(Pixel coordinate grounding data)
*** Block opens ***
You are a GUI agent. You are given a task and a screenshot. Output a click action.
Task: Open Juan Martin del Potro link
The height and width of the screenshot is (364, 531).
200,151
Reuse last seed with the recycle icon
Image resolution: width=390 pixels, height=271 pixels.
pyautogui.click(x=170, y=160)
*** Block closes ***
=== YOUR OBJECTIVE ===
All of the entries above need to be printed again exactly.

=== FINISHED EXERCISE ===
You are a GUI agent. You are given a task and a screenshot. Output a click action.
Task: Open Juan Martin del Potro link
The height and width of the screenshot is (364, 531).
200,151
Reuse last seed with the recycle icon
Image resolution: width=390 pixels, height=271 pixels.
pyautogui.click(x=170, y=160)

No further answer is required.